-- Written exercise --
Lay out the items below as a two-column CSV with the columns item_text and answer, one row per item. Quote each field, turn any line breaks into spaces, and leave out the pictures.

>>>

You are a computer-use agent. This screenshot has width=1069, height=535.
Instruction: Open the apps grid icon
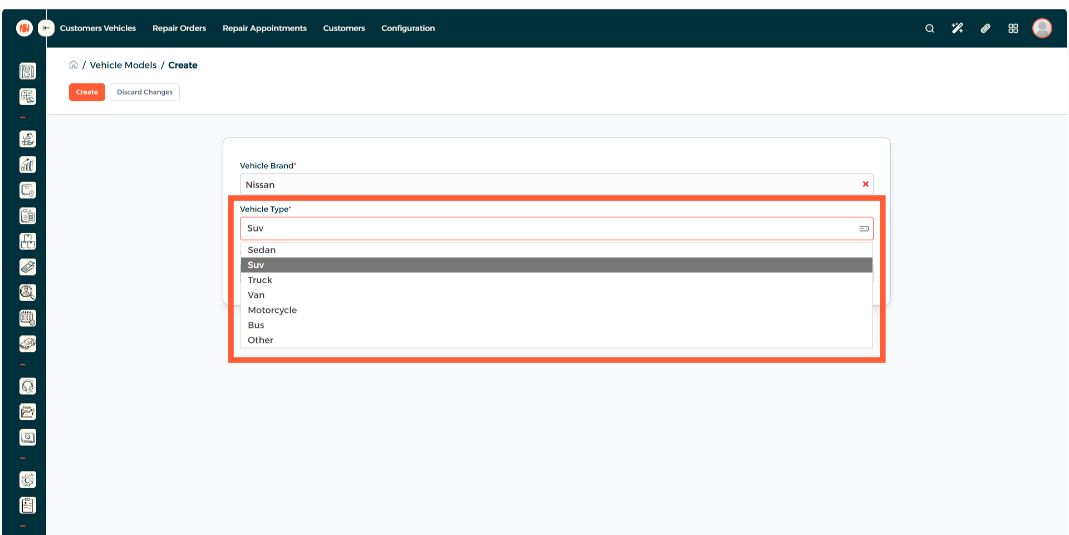pyautogui.click(x=1013, y=28)
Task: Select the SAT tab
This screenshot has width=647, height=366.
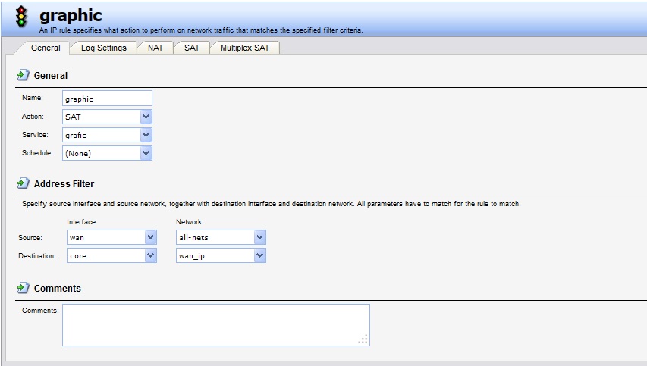Action: (192, 48)
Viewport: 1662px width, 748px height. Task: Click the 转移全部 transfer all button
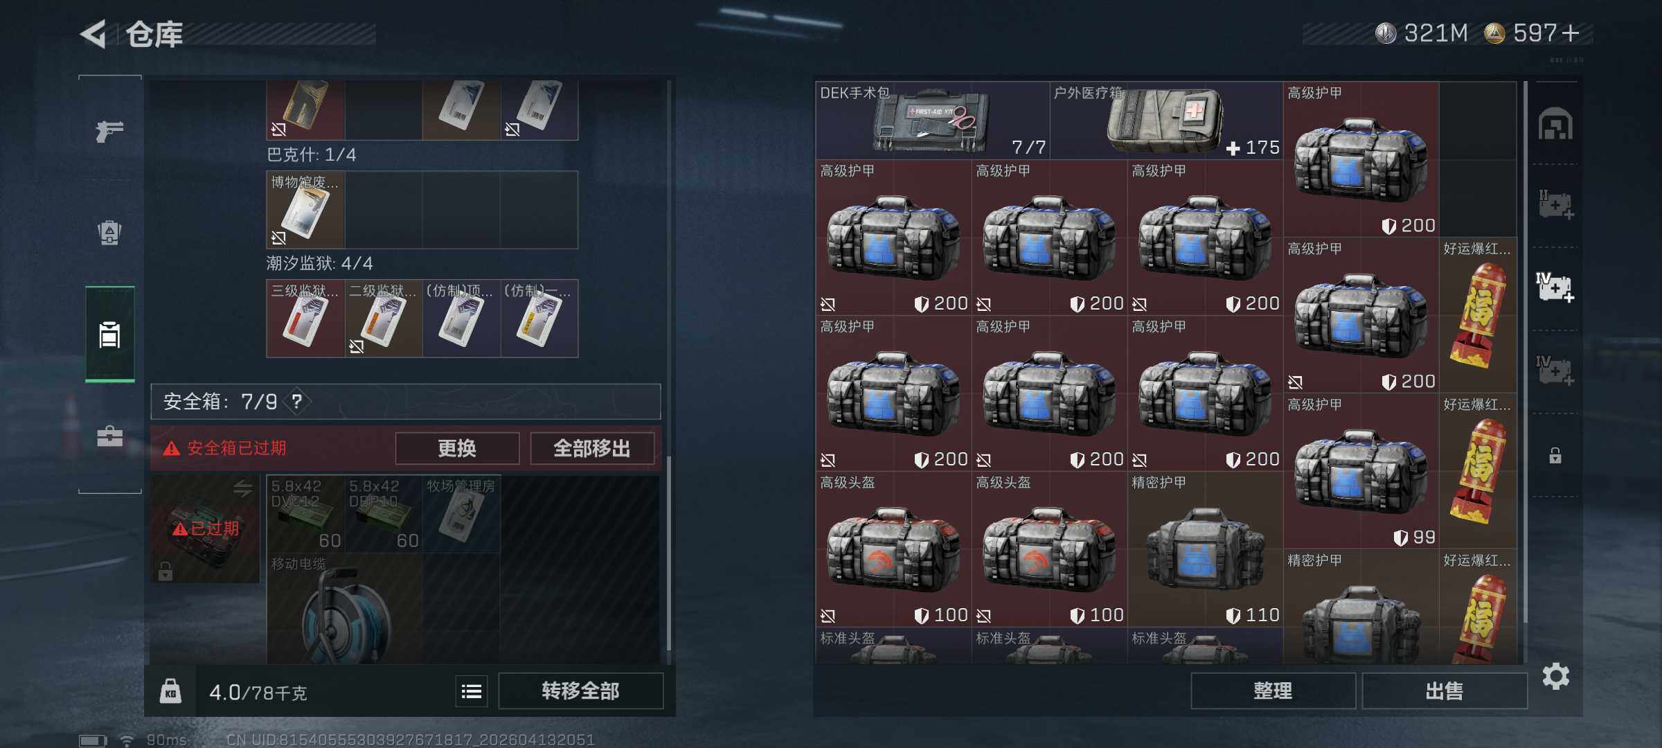pos(580,691)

<<<

-- Solution to this task --
item_text,answer
"You are a computer-use agent. This screenshot has width=1069, height=535. Instruction: Open the apps grid icon","pyautogui.click(x=1013, y=28)"
"Task: Select the SAT tab This screenshot has width=647, height=366.","Action: (192, 48)"
"Viewport: 1662px width, 748px height. Task: Click the 转移全部 transfer all button","pos(580,691)"